En este sentido, destacó los proyectos en cartera para impulsar la industria del gas y las obras en relación con el hidrógeno verde y azul. “Esto es algo que es muy costoso y muy lento. Será rápido en los países que producen esa tecnología y seguramente a nosotros nos alcanzará mucho más tarde”, indicó.
“Argentina, a diferencia del resto de las naciones que consumen combustibles fósiles, tiene una muy baja participación del carbón mineral. Por lo tanto, nuestro 85% de combustibles fósiles es un 84% de hidrocarburos, del cual tenemos una participación del gas natural que es del 55%”, agregó.
“Tenemos la oportunidad de lograr el autoabastecimiento como primera meta urgente, y creo que sobre eso hay consenso porque se está construyendo el gasoducto, pero no está claro el tema de la exportación, donde por una parte están los mercados vecinos, a los cuales hay que volver a convencer, y por otro lado si hay voluntad de ser exportador de GNL. Esto tiene que ver con una voluntad de las autoridades pero también de los empresarios”, sostuvo.
Los factores económicos
“Cuando miramos la agenda 2030 en las Naciones Unidas, uno se pregunta cuál es la mayor racionalidad. Si queremos apostar a mejorar el mundo y hacer lo que hay que hacer, primero hay que tener una política energética clara con un rumbo definido”, señaló el especialista.

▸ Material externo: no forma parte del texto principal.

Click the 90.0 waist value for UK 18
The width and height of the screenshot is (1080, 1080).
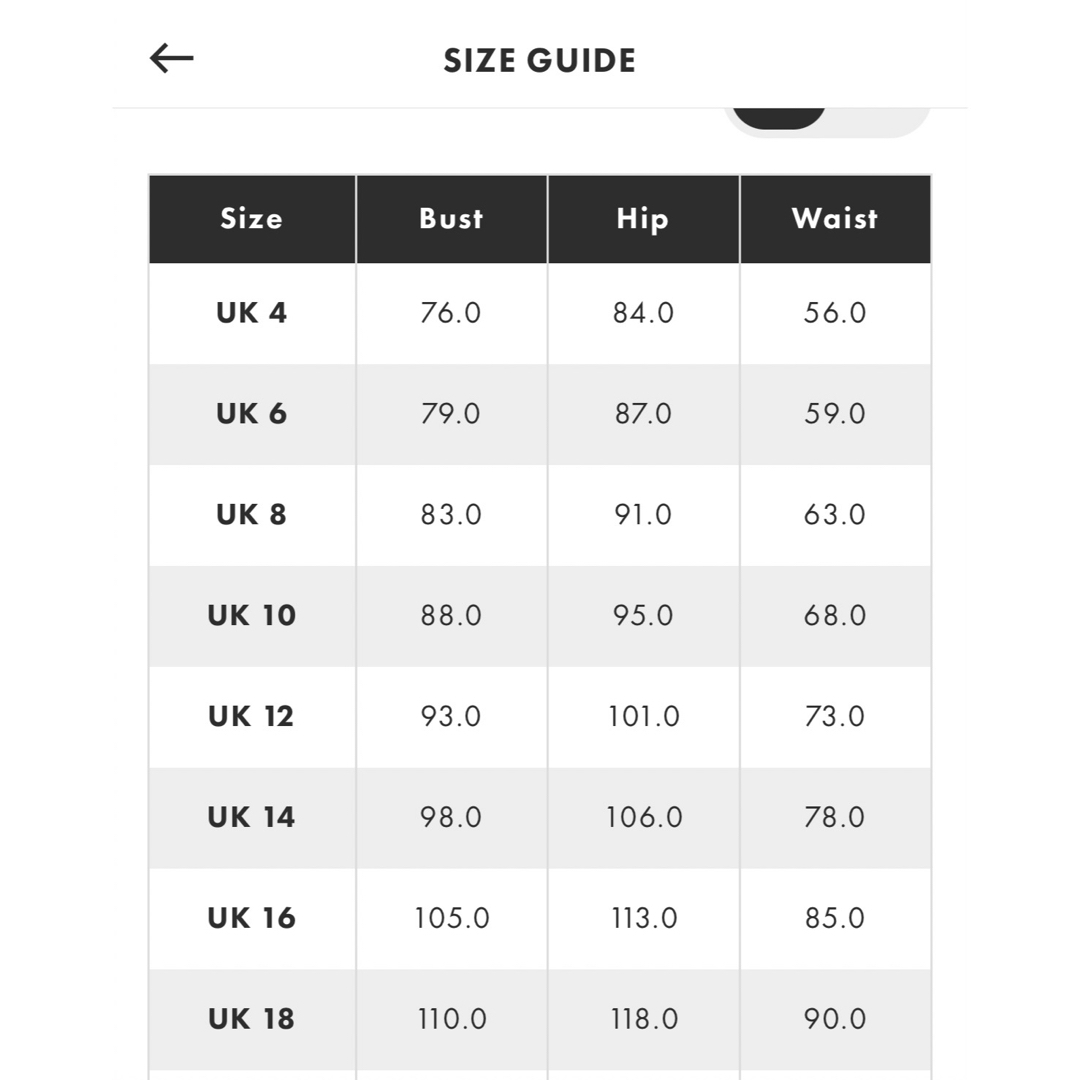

Para Kozulj, en Argentina el recambio hacia una matriz de energías renovables traería consecuencias en términos de recaudación tributaria a las provincias petroleras.
“La economía de esos lugares depende de las regalías. También, hay más de 60 empresas productoras de petróleo y gas que están ancladas en el territorio, hay un grupo de proveedores de servicios, cámaras que agrupan a pymes de la industria y el impacto de los ingresos que genera la actividad”, explicó el experto.

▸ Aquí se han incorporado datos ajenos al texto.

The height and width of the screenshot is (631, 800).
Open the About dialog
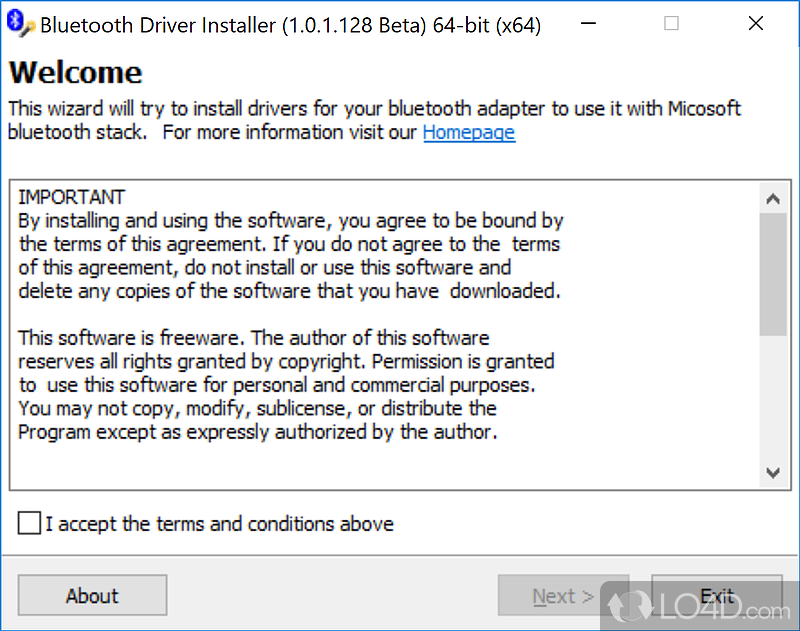tap(92, 596)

Los mercados internacionales
Kozulj hizo énfasis en el papel “fundamental” de Asia y Europa. “Cuando uno ve el despliegue del continente asiático, en particular de China e India, nota que la demanda energética ha crecido de manera impresionante, con el 2.3% en 55 años, y un 1.6% entre 2010 y 2019”, explicó.
“Más del 60% de este aumento, en términos de emisiones, ha significado la incorporación de Asia a una creciente modernidad”, señaló el experto de la Fundación Bariloche, tras agregar que “la energía y el PBI han sido más emisores de CO2 debido al crecimiento de la industria pesada, que supuso la construcción de una urbanización acelerada, en China y en otros países asiáticos”.